L'accès au financement constitue un frein majeur à l'essor de l'entrepreneuriat des Premières Nations. «Il faut avoir les reins solides pour durer», souligne l'entrepreneur innu de Schefferville et copropriétaire de Construction Tshiuetin, Serge McKenzie.
Les Autochtones étant insaisissables sur le territoire des réserves, en vertu de la Loi sur les Indiens, les prêteurs sont réticents. Les aspirants entrepreneurs doivent se tourner vers des sociétés destinées aux Premières Nations, telles la Société de crédit commercial autochtone (SOCCA) ou la Corporation de développement économique montagnaise (CDEM), qui imposent des taux d'intérêt plus élevés pour pallier l'absence de garanties.
Pour Serge McKenzie, dont l'entreprise effectue des travaux de construction et de rénovation résidentiels et commerciaux depuis 2009, le cautionnement traditionnel, nécessaire au dépôt de soumissions, s'avère un obstacle supplémentaire. Le partenariat avec des entreprises allochtones permet de le contourner, mais là encore, cela entraîne un prix de soumission plus élevé et écarte souvent l'entreprise de l'appel d'offres.
«Il faut être créatif pour surmonter ce genre d'embûches, reconnaît le directeur général de la CDEM, Guillaume Vincent. En 25 ans, nous avons développé tout un éventail de produits pour aider les entrepreneurs autochtones : prêts temporaires, microcrédit, capital de risque en partenariat avec d'autres organismes comme Investissement Premières Nations du Québec.» L'an dernier, la CDEM a prêté près de 3 M$.
Certains misent sur l'exportation pour favoriser leur expansion. Les Algonquins de Kitigan Zibi, qui exploitent une érablière de 1 700 entailles près de Maniwaki, dans l'Outaouais, ont fait parvenir en avril plus d'une centaine de litres de sirop d'érable aux Maoris de la Nouvelle-Zélande. Leurs partenaires autochtones s'occuperont de la commercialisation. «Nous attendons de voir la réponse du marché néo-zélandais. Si cela fonctionne bien, nous songeons à percer d'autres marchés, dont l'Asie», dit le chef du conseil de bande, Gilbert Whiteduck.

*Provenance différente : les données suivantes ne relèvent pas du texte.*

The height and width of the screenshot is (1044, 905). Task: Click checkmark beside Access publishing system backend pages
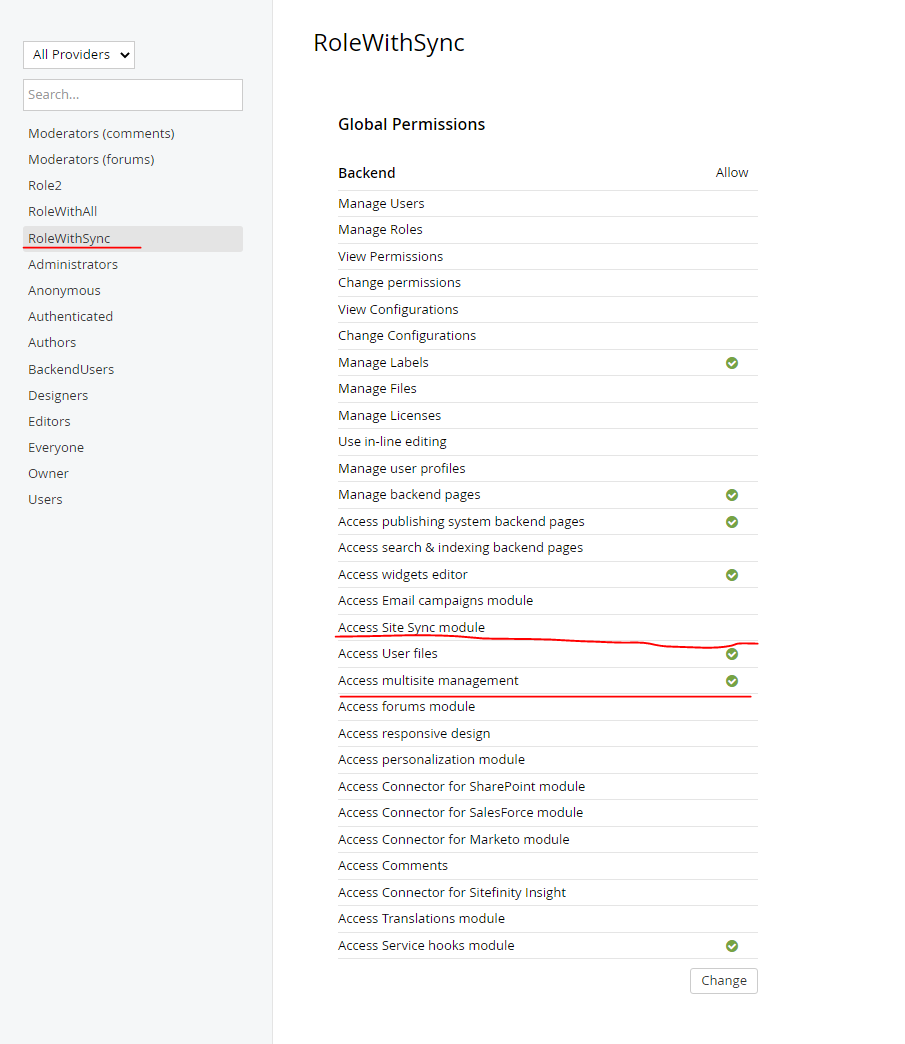point(732,522)
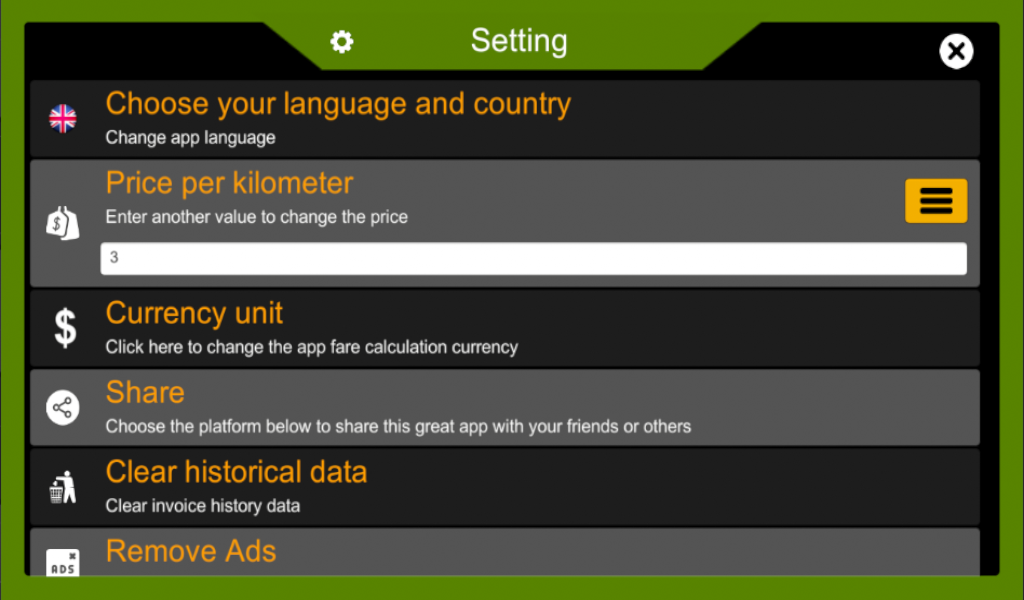Click the price value input field showing 3

532,258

Les secteurs dans lesquels les entrepreneurs autochtones peuvent investir restent toutefois limités, indique Guillaume Vincent. La technologie et la transformation sont bien souvent exclus pour ces collectivités, pour la plupart isolées des grands centres urbains. Certaines communautés misent sur des partenariats avec des entreprises non autochtones pour développer des filières. Le Groupe UMEK, par exemple, qui appartient majoritairement aux Innus de trois communautés de la Côte-Nord, exploite le crabe des neiges. Son usine de Sept-Îles embauche une cinquantaine de travailleurs, dont plus de la moitié sont autochtones, et transforme chaque année plus d'un million de livres de produits bruts.
Autre défi à l'expansion de l'entrepreneuriat autochtone : la fuite des cerveaux. Les jeunes qui décrochent un diplôme universitaire - 8,7 % de toute la population des Premières Nations du pays, selon Statistique Canada - sont peu nombreux à revenir travailler sur la réserve, les possibilités d'emplois y étant moins nombreuses qu'en ville. Lorsqu'une occasion d'affaires se présente, il n'y a donc pas assez de main-d'oeuvre qualifiée pour mener à bien le projet.
Cela ne veut pas dire que le développement des compétences soit inaccessible. La venue de projets miniers ou forestiers, par exemple, permet aux Autochtones de se familiariser avec la gestion d'une entreprise et de développer une culture de l'entrepreneuriat.